Thursday, April 5, 2018

Easter

“Best wishes for a joyful and meaningful holiday weekend, whichever one you celebrate.”
--Rabbi Peter J. Rubinstein, in an email


            To this non-religious observer, Easter Sunday and Passover share a spirit of renewal, of re-emergence. No coincidence, I suspect, that these holidays occur in Spring, when the earth is renewing itself. It was time for another renewal, and Kim and I got into the spirit of Passover, Easter and Spring by liberating ourselves from our condo and our homebuilding concerns to drive north to Mackinaw City to photograph the blue ice. Spring apparently did not get the Renewal Memo – high of 25 on Easter, with 8-12 inches of snow in the forecast for Tuesday. This may be because Sunday was also April Fool’s Day, a holiday of sorts.

For you non-Michiganders, this is the Mackinac Bridge, joining the Lower and Upper Peninsulas.
For you Floridians, this is ice.

We were there to see the ice formations that pile up where Lake Michigan flows into Lake Huron.

A lot of the ice is blue. Why is it blue? Because that's what color it is.

We we were drawn to the dramatic angles.


Here's how we got these photos.

Iceberg

Think of the forces involved in piling up these masses.



We witnessed a dramatic winter sky - almost as if the sky had been Photoshopped.

At times the sky was momentarily darkened by snow clouds.

Smithsonian.com says, "Blue ice isn't actually blue, it just appears that way . . .." Whatever.



No, this was not our Christmas Tree, or Easter Tree.

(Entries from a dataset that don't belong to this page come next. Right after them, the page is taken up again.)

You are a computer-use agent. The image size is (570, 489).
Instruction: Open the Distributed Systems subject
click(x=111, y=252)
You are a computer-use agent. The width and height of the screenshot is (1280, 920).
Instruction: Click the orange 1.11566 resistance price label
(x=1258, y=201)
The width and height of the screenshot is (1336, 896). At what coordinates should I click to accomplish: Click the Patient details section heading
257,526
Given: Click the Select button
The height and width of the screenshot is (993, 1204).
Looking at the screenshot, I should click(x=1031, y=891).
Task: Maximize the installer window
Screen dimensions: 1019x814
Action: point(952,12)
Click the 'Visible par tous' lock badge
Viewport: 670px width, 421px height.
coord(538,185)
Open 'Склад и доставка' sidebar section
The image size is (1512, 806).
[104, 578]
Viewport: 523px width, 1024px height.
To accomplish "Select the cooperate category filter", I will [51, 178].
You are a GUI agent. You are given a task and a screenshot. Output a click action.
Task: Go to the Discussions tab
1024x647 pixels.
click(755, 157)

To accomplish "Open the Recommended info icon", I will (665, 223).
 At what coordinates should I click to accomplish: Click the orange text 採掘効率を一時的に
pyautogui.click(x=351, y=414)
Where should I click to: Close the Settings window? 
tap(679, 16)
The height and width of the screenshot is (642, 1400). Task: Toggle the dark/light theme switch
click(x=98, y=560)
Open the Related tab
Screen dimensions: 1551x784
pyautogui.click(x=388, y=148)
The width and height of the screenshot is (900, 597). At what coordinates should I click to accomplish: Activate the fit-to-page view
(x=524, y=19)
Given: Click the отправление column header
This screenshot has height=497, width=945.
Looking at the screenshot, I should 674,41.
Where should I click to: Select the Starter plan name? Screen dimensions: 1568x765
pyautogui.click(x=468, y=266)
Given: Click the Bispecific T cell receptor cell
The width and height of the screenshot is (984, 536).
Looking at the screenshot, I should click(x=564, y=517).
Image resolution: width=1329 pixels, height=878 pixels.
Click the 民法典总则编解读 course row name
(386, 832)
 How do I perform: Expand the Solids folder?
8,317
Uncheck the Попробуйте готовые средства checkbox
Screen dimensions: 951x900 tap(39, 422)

Snow Bunting, photographed near the base of the bridge.




But seriously . . .

       George Leshkevich, physical scientist emeritus at National Oceanic and Atmospheric Administration's Great Lakes Environmental Research Laboratory, explains that blue ice happens "because of three processes. One is that water absorbs other colors of the spectrum, the second is the lack of bubbles in the ice, the third is the ice thickness and density. And they're all factors in what causes this phenomenon." Through the process of selective absorption, the water absorbs blue wavelengths, and the lack of bubbles in the ice allows the wavelength to penetrate further. Light reflected from the ice then appears blue.


Note:
Phil Allen, with a Ph.D. in solid state physics, commented:

     My apologies to George Leshkevich. To a solid-state physicist, the blue-ness of ice is a very interesting phenomenon. We solid-state people think of ice as an “insulator” – meaning that it doesn’t conduct electricity. Like NaCl salt, or SiOquartz, most good insulators have a big “gap” in the optical spectrum. This is a range of wavelengths or frequencies where basically nothing happens – visible light is not absorbed. Visible light is (not just for us) in the “middle” of the spectrum, between infrared (low frequencies) and ultraviolet (high frequencies). Most matter absorbs light well if it is ultraviolet (electrons absorb light and move to higher energy levels) or infrared (molecular vibrations absorb light and heat up the material). It is no accident that our eyes and brains use the “visible” part of the spectrum – this is the range where light travels most freely. “Dyes” in our clothing and our retinas are designed to absorb efficiently in the visible range where ice, salt, glass, water, air, etc. don’t absorb much.
     Here is what’s unusual. Ice (H2O), because of the lightweight hydrogen atoms, has higher frequency molecular vibrations than most matter. It absorbs infrared light efficiently, and at frequencies closer to visible than most matter. These vibrations “resonate” with light when the light frequency is about 5 times lower than the frequencies of visible light. But just like sound waves in musical instruments, higher “harmonics” of these molecular resonances can also be excited by light. It turns out that the 4th harmonic of the strong high frequency molecular resonances in ice (also in water vapor and liquid) is weakly absorbed by light at the low frequency (red) end of the visible spectrum. So when visible light travels through ice (or water), it gets depleted of red. This happens only over significant distances, like a foot or more. When visible (“white”) light gets depleted of red, it is bluish.
     The reason this is interesting to people like me is that it’s a weak effect, one that we normally don’t think about. The color of matter (an important issue for people like me) has, for most matter, nothing to do with molecular vibrations. Therefore it is quite a surprise when we learn that it happens for ice (and water).
     There is a wonderful article by Braun (a chemist at Dartmouth) and Smirnov in the Journal of Chemical Education, "Why is Water Blue." There are so many plausible but incorrect explanations, that they decided a proof of this “4th harmonic” explanation would have some value. They did it by purchasing a tank of “heavy water” where the H (hydrogen) atoms are replaced by D (deuterium, twice as heavy). This moves the resonances to lower frequency where the 4th harmonic is in the invisible infrared. Heavy water isn’t blue.
-- Phil Allen, Stony Brook, April 5, 2018

PS – So now you should ask, why is the sky blue? And why red at sunset? It’s a totally different story, explained by John Strutt (later known as Lord Rayleigh) in 1871. The story above for ice and water comes from 20th century research.